2) I agree that data are not data when their provenience is not attached to them - that's why open notebooks would be so cool. In the Semantics context, however, "object" may be better than "document".
3) I agree that Open Research is a better label, though at the moment, there is little difference between the two, given that Open approaches are even less common outside science in the narrow sense.

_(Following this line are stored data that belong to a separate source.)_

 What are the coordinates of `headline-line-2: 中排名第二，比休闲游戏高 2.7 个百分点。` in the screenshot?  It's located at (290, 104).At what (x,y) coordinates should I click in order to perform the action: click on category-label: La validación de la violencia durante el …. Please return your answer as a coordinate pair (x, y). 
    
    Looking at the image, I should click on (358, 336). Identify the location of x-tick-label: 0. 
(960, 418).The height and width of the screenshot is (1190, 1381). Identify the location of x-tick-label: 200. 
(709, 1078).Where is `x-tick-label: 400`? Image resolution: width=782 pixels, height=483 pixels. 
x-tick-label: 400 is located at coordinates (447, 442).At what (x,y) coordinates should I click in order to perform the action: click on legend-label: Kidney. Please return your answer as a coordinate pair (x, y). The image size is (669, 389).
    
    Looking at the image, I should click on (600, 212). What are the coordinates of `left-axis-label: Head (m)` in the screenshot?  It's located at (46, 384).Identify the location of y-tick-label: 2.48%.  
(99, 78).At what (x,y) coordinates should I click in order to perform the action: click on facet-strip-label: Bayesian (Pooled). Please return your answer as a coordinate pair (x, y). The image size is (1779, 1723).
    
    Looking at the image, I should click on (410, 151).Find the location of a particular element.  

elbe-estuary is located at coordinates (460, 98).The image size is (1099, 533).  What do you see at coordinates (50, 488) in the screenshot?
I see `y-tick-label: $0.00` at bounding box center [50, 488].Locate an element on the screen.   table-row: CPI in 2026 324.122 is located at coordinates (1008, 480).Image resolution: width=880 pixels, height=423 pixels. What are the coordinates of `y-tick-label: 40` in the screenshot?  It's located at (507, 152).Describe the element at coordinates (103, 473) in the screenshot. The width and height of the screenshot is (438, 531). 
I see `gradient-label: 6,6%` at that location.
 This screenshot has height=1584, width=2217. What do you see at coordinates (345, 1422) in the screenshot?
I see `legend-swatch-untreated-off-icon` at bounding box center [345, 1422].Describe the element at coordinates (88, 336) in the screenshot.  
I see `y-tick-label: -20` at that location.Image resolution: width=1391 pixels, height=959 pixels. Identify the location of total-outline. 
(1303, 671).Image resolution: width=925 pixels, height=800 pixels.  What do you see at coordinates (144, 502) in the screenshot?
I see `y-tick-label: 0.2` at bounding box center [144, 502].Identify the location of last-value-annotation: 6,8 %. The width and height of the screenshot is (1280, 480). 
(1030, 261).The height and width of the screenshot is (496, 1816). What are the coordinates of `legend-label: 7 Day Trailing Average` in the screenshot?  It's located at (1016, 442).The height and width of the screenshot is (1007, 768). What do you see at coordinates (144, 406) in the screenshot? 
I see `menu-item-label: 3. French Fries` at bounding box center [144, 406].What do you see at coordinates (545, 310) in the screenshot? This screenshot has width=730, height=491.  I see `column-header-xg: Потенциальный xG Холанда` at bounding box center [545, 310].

For a discussion of the matter from that perspective, see here.

daniel's picture

Re: One big issue

Ad social filtering, see this post.

There are several karma schemes around (with StackOverflow providing a good example) that already go in the direction of establishing trust in online communities.

Not publishing the solutions may well be central to the business model of your site, but publishing them (perhaps after some spam check) would be a greater service to the communities concerned.

philacour's picture

Was ist das, was geöffnet ist ?

Daniel, hi
Could you expand on "object" being better than "document" ?
Also, I wouldn't speak of Open Research, but of Open Culture: Research, Education, Artistic Creation... You claim that Open Approaches have less relevance outside Research : but on what ground, exactly ? See for instance the artistic use of Free Licenses (Creative Commons and the like): for images, music, video...

Philippe Lacour
Post-doctorant (Marie Curie Fellowship), Université Libre de Bruxelles
Chercheur attaché, Centre Marc Bloch (Berlin)

daniel's picture

Open are the doors to knowledge and its creation


to allow for knowledge to advance, claims must be referencable, and so I was thinking of systems like the "Digital Object Identifier" as the prototypic way in which we ought to handle not just formally published articles, but basically anything that researchers do and that can be recorded - give everything a persistent identifier (or Uniform Resource Identifier), and it won't really matter whether you call that resource an "object" or a "document". As a side effect, multiple ways to assess the performance of individuals or groups of researchers will become possible, especially by taking into account relationship between.

I did not claim (nor do I now) "that Open approaches have less relevance outside research" - I merely stated that open approaches within academia are more common in the (data intensive) natural sciences than in other fields. I admit that I might be wrong with that assumption (we are lacking data on the issue), and I agree that open approaches to science and research have to be put into the perspective of a society that is becoming more open in many different ways, including those you mention.